Nebojša Prtenjak

Personal information
- Full name: Nebojša Prtenjak
- Date of birth: 10 May 1983 (age 42)
- Place of birth: Čačak, SFR Yugoslavia
- Height: 1.80 m (5 ft 11 in)
- Position: Winger

Senior career*
- Years: Team / Apps / (Gls)
- 2001–2002: Mladost Lučani / 20 / (2)
- 2003–2006: Srem / 114 / (23)
- 2006–2007: Mladost Apatin / 6 / (0)
- 2007–2008: Mladost Lučani / 24 / (9)
- 2008–2011: Borac Čačak / 65 / (5)
- 2011: Sloboda Užice / 13 / (2)
- 2012: Taraz / 11 / (1)
- 2012: Mladost Lučani / 9 / (1)
- 2013: Voždovac / 11 / (0)
- 2013–2014: Čelik Nikšić / 21 / (2)
- 2014: Sloboda Užice / 12 / (1)
- 2015: Dečić
- 2015: Dragačevo Guča
- 2016: Miokovci
- 2017–2018: Dragačevo Guča

= Nebojša Prtenjak =

Serbian footballer

Nebojša Prtenjak (Небојша Пртењак; born 10 May 1983) is a Serbian professional footballer who plays as a winger.

==Career==
Born in Čačak, Prtenjak started out at Mladost Lučani, making his debut during the 2001–02 First League of FR Yugoslavia, as the club suffered relegation to the Second League. He later switched to fellow Second League club Srem in the 2002–03 winter transfer window. While playing at Stadion Promenada, Prtenjak was teammates with two future Serbia national team players, Branislav Ivanović and Igor Đurić. He later joined Mladost Apatin, making his Serbian SuperLiga debut in the competition's inaugural season.

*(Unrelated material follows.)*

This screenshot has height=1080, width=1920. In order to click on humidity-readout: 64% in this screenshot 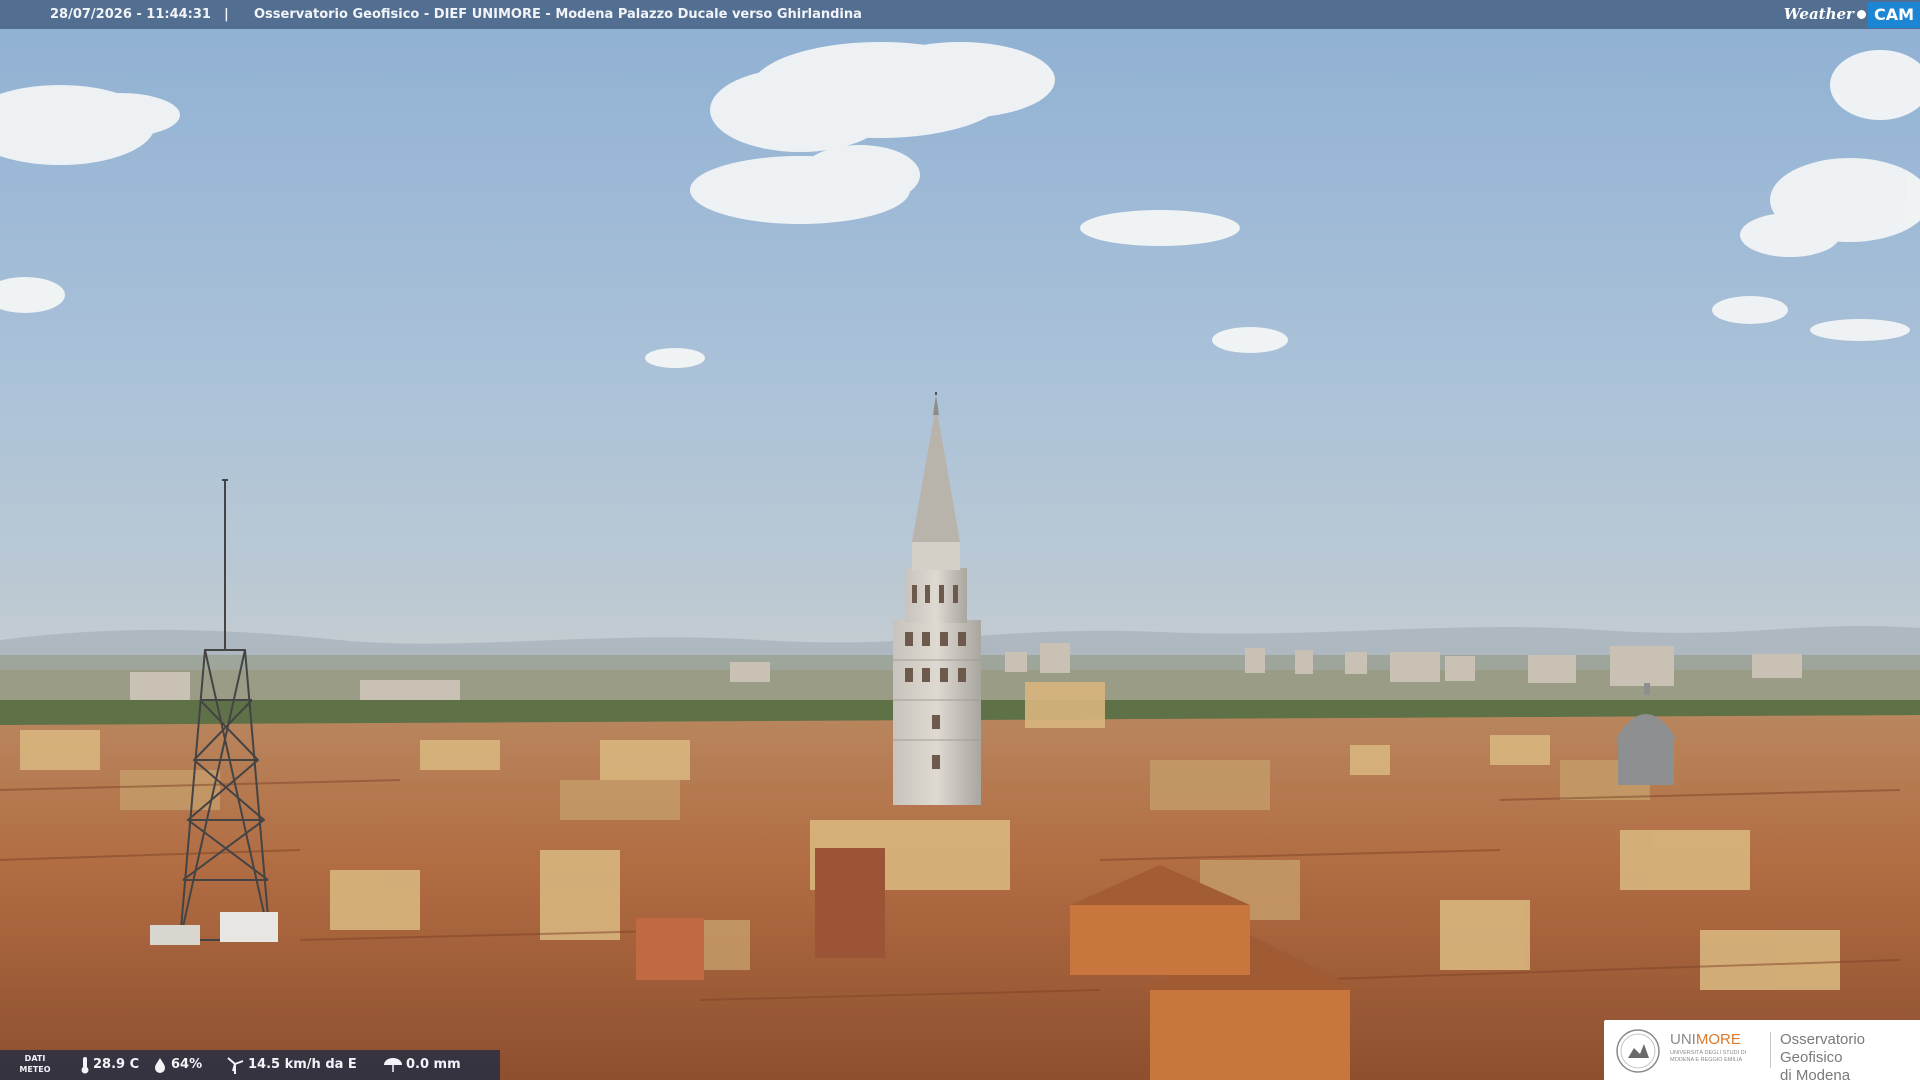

In the summer of 2007, Prtenjak returned to his former club Mladost Lučani. He went on to have his best season ever in the 2007–08 Serbian SuperLiga, scoring nine goals in 24 appearances. When the club withdrew from the league due to financial problems, Prtenjak moved to local rivals Borac Čačak. He played for the club in two games against Ajax in the 2008–09 UEFA Cup and spent a total of three seasons with the Zebre.